Below are some records; find each line that carries the word "Remove" and copy it.

Given data below:

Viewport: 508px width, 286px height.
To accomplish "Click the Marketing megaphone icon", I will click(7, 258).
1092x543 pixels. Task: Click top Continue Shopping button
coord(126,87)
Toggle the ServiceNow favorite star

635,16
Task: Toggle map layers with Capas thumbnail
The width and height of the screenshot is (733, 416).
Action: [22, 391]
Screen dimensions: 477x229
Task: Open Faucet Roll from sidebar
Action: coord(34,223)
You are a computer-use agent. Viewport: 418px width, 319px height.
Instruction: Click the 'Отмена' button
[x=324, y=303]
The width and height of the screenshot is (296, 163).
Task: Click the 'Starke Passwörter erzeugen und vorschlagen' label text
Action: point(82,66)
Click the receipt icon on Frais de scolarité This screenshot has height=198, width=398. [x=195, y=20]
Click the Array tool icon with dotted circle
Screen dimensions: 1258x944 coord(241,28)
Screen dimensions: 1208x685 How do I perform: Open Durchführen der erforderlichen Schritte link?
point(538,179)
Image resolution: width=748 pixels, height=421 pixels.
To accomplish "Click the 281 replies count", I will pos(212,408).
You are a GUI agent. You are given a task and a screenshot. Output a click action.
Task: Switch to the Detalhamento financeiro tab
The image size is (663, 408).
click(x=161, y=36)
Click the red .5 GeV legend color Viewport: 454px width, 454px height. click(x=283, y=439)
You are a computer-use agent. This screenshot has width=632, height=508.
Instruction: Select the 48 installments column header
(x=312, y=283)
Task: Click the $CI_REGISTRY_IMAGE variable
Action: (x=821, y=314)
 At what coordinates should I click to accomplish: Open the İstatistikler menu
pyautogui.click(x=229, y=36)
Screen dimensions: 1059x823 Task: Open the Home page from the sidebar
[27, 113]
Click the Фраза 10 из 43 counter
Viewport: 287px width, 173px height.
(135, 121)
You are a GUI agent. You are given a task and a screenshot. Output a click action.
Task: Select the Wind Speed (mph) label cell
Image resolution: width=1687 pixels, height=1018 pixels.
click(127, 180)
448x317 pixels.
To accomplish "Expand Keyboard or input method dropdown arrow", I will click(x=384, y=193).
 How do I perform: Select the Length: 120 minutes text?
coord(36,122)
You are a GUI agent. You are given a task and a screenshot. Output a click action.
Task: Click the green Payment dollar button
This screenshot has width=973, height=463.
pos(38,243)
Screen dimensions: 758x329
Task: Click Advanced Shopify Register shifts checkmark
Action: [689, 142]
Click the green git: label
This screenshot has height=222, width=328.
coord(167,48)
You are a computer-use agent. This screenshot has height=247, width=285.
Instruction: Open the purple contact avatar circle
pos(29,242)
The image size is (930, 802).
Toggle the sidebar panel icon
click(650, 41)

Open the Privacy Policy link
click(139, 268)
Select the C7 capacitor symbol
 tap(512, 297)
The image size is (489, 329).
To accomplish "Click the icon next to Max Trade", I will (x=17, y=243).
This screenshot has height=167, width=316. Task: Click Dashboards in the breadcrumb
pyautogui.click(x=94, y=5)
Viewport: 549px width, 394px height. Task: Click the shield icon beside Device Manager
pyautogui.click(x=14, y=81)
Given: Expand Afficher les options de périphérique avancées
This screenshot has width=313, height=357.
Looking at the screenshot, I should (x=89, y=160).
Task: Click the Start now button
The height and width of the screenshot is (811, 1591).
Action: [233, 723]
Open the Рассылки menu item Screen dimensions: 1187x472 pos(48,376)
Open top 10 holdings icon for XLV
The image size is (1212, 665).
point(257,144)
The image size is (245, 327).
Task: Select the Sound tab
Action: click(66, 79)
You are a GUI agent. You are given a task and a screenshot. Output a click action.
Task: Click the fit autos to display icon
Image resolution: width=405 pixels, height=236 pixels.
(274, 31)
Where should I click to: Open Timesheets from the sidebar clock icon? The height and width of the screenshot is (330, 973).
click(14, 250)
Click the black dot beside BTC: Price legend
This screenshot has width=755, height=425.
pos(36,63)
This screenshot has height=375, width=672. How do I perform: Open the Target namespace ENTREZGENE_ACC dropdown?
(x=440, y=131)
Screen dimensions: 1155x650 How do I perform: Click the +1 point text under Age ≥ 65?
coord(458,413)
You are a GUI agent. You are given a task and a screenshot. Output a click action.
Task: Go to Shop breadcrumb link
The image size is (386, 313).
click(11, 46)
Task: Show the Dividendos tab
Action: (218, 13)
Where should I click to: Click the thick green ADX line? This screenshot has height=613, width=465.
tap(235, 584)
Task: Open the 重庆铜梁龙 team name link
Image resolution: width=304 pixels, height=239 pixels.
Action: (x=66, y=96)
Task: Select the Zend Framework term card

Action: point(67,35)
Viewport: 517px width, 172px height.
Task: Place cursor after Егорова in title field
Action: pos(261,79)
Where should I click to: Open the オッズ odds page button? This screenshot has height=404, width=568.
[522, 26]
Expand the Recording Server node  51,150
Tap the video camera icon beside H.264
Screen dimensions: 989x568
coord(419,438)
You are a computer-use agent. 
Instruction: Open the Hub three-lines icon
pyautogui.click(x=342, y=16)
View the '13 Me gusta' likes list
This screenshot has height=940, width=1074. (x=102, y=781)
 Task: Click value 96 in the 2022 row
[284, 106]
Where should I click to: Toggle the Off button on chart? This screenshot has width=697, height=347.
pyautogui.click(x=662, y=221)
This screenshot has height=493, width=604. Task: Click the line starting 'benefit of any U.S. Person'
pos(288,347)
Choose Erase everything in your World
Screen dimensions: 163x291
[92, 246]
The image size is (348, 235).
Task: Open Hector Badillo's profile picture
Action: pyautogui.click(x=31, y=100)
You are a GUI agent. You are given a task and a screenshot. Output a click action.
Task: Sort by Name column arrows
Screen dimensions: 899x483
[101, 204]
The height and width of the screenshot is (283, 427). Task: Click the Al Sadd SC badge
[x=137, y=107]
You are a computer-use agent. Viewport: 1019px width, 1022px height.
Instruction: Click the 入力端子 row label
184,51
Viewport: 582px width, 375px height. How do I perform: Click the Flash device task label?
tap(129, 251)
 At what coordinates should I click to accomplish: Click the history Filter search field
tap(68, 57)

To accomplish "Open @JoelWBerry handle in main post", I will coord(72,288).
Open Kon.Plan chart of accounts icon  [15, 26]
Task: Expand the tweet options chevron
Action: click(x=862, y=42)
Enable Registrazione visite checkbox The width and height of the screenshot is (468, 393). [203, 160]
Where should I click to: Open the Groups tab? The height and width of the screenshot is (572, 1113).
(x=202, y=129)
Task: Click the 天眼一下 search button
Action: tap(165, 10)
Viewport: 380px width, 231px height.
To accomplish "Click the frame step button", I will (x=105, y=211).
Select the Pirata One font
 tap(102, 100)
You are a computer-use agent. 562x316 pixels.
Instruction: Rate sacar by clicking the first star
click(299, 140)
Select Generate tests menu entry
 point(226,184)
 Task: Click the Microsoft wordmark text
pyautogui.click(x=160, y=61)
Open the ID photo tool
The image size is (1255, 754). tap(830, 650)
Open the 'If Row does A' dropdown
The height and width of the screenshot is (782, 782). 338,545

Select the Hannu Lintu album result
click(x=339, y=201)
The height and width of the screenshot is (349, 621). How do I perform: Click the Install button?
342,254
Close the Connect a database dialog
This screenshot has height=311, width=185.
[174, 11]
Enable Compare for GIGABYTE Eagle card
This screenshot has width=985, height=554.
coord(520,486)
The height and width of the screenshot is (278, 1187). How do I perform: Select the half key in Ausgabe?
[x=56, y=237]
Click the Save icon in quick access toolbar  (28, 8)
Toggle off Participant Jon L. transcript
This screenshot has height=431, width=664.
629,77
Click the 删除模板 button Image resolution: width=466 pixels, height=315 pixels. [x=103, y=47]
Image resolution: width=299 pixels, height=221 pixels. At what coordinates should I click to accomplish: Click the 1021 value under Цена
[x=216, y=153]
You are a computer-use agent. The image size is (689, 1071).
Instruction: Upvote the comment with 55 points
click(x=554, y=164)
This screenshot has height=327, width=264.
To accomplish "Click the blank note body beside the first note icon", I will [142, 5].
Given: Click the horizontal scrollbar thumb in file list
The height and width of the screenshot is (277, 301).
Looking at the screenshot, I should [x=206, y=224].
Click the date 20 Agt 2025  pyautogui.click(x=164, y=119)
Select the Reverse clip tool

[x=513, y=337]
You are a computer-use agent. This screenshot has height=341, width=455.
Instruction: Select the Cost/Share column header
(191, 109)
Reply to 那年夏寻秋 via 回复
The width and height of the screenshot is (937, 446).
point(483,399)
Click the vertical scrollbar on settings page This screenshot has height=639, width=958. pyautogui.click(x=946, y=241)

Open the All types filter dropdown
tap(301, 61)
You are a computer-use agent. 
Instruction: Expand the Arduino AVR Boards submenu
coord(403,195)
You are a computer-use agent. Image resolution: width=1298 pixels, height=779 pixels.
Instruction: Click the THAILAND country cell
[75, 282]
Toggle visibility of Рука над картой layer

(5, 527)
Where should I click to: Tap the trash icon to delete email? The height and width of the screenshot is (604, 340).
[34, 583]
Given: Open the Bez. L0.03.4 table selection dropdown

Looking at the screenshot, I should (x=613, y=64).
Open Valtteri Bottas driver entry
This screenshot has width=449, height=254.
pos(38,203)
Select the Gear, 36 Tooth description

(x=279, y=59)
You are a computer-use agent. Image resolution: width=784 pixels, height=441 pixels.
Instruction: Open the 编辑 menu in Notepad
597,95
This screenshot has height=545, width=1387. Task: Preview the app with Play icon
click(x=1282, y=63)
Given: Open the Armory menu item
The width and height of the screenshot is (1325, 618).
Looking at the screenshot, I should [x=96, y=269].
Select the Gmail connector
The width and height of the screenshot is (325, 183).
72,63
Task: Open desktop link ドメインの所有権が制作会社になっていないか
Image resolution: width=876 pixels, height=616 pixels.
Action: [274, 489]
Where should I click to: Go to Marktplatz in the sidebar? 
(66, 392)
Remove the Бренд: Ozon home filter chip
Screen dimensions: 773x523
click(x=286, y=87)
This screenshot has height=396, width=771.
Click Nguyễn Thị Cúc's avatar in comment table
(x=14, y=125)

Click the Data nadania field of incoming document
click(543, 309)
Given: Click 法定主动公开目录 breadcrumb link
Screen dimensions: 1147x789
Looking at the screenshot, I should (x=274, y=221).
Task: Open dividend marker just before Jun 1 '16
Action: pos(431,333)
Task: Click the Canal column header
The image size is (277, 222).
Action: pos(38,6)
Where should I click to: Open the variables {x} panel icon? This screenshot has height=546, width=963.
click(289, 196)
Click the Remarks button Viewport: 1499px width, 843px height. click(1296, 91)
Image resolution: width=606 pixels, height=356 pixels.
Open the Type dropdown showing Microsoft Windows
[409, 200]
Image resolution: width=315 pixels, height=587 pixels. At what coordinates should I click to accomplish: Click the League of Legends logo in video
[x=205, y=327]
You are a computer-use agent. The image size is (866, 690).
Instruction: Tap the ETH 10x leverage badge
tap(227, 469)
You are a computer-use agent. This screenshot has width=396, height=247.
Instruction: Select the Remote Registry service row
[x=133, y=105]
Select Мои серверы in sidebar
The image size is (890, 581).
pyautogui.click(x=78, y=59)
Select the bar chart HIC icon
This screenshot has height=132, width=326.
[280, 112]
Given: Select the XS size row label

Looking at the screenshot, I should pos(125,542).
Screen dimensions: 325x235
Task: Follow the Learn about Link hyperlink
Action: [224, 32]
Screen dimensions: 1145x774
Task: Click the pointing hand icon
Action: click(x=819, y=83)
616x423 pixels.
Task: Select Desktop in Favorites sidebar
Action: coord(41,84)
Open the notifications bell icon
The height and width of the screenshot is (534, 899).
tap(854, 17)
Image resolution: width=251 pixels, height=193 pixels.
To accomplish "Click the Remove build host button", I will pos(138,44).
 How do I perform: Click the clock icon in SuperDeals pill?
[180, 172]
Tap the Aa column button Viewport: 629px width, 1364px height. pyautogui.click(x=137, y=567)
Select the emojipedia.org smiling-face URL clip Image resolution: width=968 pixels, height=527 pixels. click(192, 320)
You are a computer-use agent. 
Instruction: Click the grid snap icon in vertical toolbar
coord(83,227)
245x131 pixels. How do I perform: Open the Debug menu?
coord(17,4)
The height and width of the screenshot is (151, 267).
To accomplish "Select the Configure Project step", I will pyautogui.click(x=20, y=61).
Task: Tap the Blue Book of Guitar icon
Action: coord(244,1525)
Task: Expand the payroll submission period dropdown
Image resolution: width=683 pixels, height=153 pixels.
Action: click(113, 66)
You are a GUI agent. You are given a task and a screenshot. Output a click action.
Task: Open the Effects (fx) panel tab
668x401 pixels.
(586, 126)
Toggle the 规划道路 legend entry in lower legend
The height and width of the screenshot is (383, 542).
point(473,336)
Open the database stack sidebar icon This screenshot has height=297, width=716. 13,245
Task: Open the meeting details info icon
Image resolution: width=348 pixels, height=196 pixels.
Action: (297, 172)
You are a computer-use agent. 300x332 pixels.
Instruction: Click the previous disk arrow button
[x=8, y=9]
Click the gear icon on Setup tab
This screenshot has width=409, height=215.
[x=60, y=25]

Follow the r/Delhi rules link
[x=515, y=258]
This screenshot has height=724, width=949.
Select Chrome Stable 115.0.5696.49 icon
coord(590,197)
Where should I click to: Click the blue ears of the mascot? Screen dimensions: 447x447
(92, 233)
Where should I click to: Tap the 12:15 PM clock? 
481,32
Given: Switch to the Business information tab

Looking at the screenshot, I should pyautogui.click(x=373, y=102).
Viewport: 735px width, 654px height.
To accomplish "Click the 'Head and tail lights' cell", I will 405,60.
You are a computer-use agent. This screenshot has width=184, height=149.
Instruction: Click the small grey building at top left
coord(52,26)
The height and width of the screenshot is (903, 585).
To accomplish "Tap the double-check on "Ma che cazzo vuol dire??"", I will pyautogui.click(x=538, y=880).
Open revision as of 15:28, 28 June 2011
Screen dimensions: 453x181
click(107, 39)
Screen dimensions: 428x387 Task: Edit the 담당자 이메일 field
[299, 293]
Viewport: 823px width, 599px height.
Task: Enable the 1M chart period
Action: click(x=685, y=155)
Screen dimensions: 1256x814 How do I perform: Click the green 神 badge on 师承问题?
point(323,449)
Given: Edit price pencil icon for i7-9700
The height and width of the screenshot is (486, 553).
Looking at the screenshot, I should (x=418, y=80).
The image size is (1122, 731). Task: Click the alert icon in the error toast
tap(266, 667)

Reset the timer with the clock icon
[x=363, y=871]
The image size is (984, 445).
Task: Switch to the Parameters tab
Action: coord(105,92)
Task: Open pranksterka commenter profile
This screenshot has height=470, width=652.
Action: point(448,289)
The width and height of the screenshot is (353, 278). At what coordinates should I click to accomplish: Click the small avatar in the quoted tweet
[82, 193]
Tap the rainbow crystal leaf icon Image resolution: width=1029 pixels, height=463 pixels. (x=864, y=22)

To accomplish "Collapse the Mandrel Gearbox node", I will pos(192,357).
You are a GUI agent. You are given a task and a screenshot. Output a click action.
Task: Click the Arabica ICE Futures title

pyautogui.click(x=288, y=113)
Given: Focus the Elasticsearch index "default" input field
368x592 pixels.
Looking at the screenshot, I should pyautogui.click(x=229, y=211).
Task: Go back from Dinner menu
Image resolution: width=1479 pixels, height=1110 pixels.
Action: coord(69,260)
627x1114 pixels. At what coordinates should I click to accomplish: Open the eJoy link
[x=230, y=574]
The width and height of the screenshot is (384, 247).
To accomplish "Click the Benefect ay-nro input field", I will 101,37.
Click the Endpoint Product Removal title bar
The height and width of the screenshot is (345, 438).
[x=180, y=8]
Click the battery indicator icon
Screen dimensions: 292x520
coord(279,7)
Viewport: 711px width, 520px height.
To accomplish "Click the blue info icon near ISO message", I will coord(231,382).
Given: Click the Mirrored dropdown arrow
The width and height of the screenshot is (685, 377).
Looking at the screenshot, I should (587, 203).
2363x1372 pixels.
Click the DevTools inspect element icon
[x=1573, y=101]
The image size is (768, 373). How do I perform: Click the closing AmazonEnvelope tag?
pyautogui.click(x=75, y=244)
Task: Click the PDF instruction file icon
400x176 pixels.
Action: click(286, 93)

End of Given data.

* _Task solution_
Remove the Бренд: Ozon home filter chip
To accomplish "Click the Remove build host button", I will pos(138,44).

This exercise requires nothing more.